Değerli kardeşlerim, sadatlarımızın gayreti büyüktür, sizi onların gayretine havale ediyorum ve son olarak yüce Allah'tan niyaz ediyorum bizi ve sizi affeylesin, niyetlerimizi gerçekleştirsin. Buraya varmak için sarf ettiğiniz maddiyattan yüce Allah kat kat size ihsan eylesin ve yüce Allah attığınız her adımın karşılığında günahlarınızı affeylesin ve evinize sağ selim dönmeyi yüce Allah size nasip eylesin.
Değerli kardeşlerim, size şu müjdeyi veriyorum: Şeyh hazretlerinin adapları olduğu gibi korunmaktadır. Böyle sizin gibi muhteşem toplum, münevver alimler, muhlis etbalar, ehli sadakat, ehli saygı ve sevgi olan kimseler Şeyh hazretlerinin adabının kalıcı olduğuna en büyük şahittir. Şuna inanın ve güvenin Şeyh hazretlerinin adabına hiç kimse saldıramaz, yok edemez, onları kaldıramaz. Eğer biz Şeyh hazretlerinin, sadatı kiramın adaplarına uygun hareket edersek, kalbimize dünya menfaati girmezse, siyaset girmezse, makam girmezse, bidat girmezse, şeri muhalefetler girmezse bilin ki Şeyh hazretlerinin adabı bu şekilde aramızda kalıcı olacaktır ve hiç kimse ona zerre kadar zarar veremez.
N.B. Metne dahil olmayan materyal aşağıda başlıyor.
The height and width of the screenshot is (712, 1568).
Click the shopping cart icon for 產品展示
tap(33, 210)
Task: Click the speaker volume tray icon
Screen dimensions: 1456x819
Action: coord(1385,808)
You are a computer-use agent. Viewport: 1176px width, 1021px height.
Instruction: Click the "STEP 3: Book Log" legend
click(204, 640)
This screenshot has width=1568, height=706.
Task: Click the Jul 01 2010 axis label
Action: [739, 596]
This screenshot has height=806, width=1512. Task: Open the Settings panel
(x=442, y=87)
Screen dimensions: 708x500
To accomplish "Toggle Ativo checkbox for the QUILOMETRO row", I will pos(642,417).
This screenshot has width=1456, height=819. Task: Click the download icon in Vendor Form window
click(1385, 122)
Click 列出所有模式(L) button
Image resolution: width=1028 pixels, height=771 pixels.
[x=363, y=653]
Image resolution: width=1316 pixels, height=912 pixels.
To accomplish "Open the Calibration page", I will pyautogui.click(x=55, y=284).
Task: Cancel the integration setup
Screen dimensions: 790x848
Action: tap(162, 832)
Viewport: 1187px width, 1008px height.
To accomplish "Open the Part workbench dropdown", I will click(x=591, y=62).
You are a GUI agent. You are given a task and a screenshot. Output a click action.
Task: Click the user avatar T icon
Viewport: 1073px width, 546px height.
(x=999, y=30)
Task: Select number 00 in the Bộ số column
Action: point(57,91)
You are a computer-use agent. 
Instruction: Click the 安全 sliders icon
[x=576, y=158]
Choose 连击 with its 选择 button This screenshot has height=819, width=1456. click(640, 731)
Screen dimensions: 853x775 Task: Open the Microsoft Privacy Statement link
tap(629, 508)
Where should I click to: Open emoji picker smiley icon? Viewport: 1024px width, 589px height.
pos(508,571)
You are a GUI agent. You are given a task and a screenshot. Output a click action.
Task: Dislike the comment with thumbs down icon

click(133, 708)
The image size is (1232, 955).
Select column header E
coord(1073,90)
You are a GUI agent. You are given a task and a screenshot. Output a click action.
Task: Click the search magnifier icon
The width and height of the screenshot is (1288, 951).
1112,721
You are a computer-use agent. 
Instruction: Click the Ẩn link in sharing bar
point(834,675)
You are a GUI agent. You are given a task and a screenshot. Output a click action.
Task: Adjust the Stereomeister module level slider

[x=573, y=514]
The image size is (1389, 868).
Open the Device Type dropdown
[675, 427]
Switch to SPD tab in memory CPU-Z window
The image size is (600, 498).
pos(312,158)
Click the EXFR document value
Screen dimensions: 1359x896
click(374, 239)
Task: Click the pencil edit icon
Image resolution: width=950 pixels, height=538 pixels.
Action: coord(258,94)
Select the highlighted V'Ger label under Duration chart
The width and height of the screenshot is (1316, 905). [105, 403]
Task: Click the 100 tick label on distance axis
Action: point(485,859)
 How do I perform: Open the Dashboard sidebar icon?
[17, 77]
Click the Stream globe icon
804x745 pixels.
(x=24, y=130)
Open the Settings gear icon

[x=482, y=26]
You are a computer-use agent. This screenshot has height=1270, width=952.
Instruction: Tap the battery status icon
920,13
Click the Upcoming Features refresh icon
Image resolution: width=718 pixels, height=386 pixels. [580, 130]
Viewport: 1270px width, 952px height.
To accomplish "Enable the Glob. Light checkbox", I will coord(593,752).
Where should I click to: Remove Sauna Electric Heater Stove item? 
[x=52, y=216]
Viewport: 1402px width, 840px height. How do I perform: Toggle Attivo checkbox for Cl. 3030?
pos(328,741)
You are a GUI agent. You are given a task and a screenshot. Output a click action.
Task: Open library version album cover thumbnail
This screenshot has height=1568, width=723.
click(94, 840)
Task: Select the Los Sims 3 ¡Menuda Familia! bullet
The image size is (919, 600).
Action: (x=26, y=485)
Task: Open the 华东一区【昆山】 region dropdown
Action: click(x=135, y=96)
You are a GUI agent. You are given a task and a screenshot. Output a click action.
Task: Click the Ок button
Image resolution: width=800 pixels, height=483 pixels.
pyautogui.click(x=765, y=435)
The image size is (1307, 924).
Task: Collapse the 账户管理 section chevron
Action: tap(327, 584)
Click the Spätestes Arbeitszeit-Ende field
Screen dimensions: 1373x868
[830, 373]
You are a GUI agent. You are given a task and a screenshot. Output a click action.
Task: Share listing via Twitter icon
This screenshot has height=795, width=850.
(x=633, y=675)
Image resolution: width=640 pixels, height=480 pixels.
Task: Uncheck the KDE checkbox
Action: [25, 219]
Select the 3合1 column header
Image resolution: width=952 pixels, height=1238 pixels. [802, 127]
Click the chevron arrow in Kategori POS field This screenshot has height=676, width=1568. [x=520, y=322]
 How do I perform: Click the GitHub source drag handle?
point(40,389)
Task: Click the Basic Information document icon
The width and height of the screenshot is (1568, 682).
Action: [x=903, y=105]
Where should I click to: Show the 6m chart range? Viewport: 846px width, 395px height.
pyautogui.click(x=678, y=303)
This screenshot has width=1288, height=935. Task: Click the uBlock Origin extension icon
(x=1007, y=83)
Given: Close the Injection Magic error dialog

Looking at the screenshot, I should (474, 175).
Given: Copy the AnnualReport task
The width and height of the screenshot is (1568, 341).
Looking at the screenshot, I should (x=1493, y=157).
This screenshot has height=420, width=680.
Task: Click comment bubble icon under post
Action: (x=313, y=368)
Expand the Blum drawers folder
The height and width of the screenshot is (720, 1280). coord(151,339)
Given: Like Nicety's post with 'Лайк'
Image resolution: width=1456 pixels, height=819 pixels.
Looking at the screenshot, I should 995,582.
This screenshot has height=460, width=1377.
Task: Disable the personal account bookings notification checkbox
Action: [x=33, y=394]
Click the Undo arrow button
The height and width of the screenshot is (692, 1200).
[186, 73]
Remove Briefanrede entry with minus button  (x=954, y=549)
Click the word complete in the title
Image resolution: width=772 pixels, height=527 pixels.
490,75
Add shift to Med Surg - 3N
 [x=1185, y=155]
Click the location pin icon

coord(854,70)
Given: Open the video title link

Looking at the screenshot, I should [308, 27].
Değerli kardeşlerim, sözümün sonunda Şeyh hazretlerinin şu vasiyetini size beyan etmek istiyorum. Şöyle buyururdu: bizim kendi sözümüzü, kavlimizi fiile çevirmemiz lazımdır. Mazharı, hakikate çevirmemiz lazımdır ve tüm hissiyatımız, bildiklerimiz ameli olmalıdır. Bildiğimiz adabu terbiyeler ameli olmalıdır ve yüce Allah'tan temenni ediyoruz bizi amel etmeye muvaffak eylesin. Yüce Rabbim her şeye kadirdir.